My female had a ruptured disc in the spring the vets (i went to a few) said she would never run again. Ran her for the first time since then today happy to see she has only lost a step or two. She managed to get a mouth full of tail fur off of one.


----------



## Shaun69007 (Sep 2, 2009)

I run 4 of mine all year when the weather cools or after a rain storm. I am fortunate enough to have a lease that was timbered about 6 years ago and it is absolutely filled with rabbits. Good place to break a dog at. Our best day last year hunting we had 18 up in the little 30 acres we hunt.


----------



## Minnowhead (Jan 12, 2011)

I haven't rabbit hunted in ten years with beagles. I raised them and trained them my whole youth. I really miss it. Most of my spots have been turned into housing developements now. I did manage to get out several years ago with my brother in law. We took .22 semi-auto rifles in 2 feet of snow no dogs. We had a great time. I really miss it.


----------



## mudkings (May 11, 2010)

jray said:


> hey any OGFers out there getting ready for season? I run mine all summer but i hope to kick it into gear here soon. My 1 year old pups got out of the kennel last night and managed to start running one behind the house. I heard them from the garage was how i figured out they were out. That sweet music has got me in the mood now.


ive been out a few times. Hopeing to get out more now that lifes slowing down. 

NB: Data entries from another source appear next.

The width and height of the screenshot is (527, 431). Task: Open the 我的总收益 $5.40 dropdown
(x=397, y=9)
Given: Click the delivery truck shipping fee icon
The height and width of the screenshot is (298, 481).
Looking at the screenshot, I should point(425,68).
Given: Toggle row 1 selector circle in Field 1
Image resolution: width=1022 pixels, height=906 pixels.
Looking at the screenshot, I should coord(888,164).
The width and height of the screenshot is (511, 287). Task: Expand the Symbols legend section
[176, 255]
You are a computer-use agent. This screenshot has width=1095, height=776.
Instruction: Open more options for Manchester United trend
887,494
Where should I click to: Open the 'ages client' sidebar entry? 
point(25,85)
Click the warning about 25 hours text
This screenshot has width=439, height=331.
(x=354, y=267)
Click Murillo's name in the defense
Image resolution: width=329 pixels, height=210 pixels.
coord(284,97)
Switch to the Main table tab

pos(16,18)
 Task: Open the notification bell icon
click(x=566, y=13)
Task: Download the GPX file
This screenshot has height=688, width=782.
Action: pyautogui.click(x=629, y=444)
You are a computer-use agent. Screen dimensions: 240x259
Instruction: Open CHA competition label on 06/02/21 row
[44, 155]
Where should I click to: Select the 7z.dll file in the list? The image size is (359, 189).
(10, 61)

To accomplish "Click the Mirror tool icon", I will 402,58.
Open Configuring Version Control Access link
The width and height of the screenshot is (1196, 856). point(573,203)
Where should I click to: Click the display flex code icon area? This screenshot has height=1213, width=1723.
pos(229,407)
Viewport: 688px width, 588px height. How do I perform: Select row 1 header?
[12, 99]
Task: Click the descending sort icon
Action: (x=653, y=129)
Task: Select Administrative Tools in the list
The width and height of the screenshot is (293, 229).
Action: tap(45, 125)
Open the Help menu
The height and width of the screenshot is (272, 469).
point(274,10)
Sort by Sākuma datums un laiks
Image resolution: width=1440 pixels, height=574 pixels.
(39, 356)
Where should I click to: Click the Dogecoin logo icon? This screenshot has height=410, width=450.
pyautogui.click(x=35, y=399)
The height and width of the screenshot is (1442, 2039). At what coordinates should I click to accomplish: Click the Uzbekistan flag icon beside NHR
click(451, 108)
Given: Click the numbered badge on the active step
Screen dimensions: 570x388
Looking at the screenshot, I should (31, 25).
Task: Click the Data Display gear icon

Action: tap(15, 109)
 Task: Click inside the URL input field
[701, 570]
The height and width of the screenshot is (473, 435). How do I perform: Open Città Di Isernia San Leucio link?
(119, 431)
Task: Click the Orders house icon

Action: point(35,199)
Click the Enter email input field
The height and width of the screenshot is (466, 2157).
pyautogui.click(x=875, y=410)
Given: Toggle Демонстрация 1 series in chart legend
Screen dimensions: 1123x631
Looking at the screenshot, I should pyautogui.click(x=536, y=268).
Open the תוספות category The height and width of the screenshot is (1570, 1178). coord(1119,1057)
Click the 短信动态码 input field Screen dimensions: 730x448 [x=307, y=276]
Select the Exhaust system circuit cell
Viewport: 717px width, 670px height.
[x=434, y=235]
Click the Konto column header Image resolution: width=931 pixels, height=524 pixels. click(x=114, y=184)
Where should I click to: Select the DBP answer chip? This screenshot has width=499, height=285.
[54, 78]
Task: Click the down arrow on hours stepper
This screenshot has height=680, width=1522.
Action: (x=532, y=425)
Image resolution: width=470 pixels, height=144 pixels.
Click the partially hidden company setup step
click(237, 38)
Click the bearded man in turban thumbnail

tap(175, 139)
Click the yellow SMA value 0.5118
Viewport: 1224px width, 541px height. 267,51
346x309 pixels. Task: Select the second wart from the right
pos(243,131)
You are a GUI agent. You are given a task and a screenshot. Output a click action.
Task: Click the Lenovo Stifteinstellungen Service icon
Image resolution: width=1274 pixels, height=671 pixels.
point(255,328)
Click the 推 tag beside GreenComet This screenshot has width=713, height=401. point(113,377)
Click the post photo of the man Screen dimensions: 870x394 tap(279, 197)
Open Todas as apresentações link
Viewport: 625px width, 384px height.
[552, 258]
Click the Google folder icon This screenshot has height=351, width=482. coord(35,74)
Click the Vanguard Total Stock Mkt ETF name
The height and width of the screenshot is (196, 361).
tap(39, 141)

Sent from my SGH-T989 using Ohub Campfire mobile app


----------



## ohiogary (Dec 14, 2006)

I am also fortunate to be able to run my pair of beagles just about everyday of the year, we have 38 acres and my beagles are hunting/house dogs, first thing in the morning, they get there training collars on and they can go up on our place and run, after and hour or two, I hit the tone button or ride down on the side by side and give them a lift back to the house, they are the best trained dogs I have ever owned . Come home, take afternoon nap and ready to go again in the evening. Keeps them in top notch shape, nothing worst than having beagles locked in the kennel until hunting season. Beagles produce the best music out there.


----------



## Shaun69007 (Sep 2, 2009)

I have the four that are all running (momma and 3 pups (still pups to me but actually about 4 years old) I am thinking about selling 2 of them after this season and go down to Ironton and get me another pup. I got the mom off of a guy down there and it is the best dog I ever had. The problem I have is I went down there 1 time and it was like 6 years ago. Not sure how good my memory is of where he lives. Does anybody know the feller I am looking for? I hate to toss his name out on the site, but if anybody knows a Scott in Ironton that sells beagles PM me please.


----------



## jray (Jan 20, 2006)

i keep mine in the house too well 3 of them the other 2 are outside. Mine are anything but soft. Keeping them inside just makes them listen better. Id put mine against any dogs for rabbit or pheasant.


----------



## Shaun69007 (Sep 2, 2009)

jray said:


> i keep mine in the house too well 3 of them the other 2 are outside. Mine are anything but soft. Keeping them inside just makes them listen better. Id put mine against any dogs for rabbit or pheasant.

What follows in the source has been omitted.